Molecular Docking and Dynamics Simulation for Searching Anti-Cancer Compounds of Piperlongumine Derivatives that Have Potential as an Inhibitor Against MAO-B (Monoamine Oxidase B)

Suwardi Suwardi; Agus Salim; Raden Rara Fadhila Kirana Nugrahani; Yolanda Amalia

doi:10.21831/ijoce.v6i1.61429

Molecular Docking and Dynamics Simulation for Searching Anti-Cancer Compounds of Piperlongumine Derivatives that Have Potential as an Inhibitor Against MAO-B (Monoamine Oxidase B)

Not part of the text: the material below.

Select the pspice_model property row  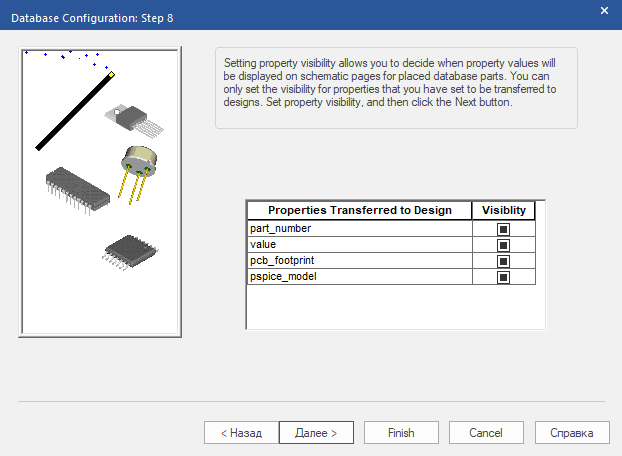click(359, 277)
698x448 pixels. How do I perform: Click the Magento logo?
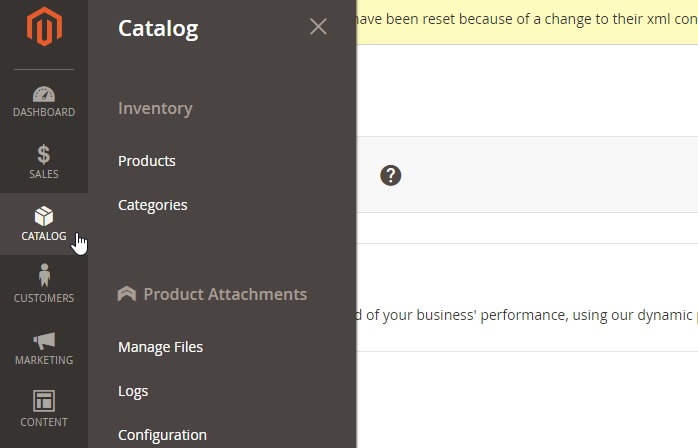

Suwardi Suwardi, Universitas Negeri Yogyakarta, Indonesia
Agus Salim, Universitas Negeri Yogyakarta, Indonesia
Raden Rara Fadhila Kirana Nugrahani, Universitas Negeri Yogyakarta, Indonesia
Yolanda Amalia, Universitas Negeri Yogyakarta, Indonesia

10.21831/ijoce.v6i1.61429

Abstract

The docking of the piperlongumine molecule and its derivatives has been carried out to find molecules that have the potential as anti-cancer. A total of 18 ligands were docked to the 2v5z protein using the autodock4 and autodock vina programs. The binding energies of piperlongumine and piperlongumine derivatives [R1 = CH3 and R2 = H] were -8.6 kcal/mol and -9.3 kcal/mol, respectively. Based on molecular dynamics simulations, the hydrogen bond interaction fraction was dominated by GLN 206 residue in both the SAG (88%) and piperlongumine derivatives ((R1=CH3, R2 = H)(93%) ligand, for this reason, this piperlongumine derivative molecule is predicted to have potential as MAO B inhibitor.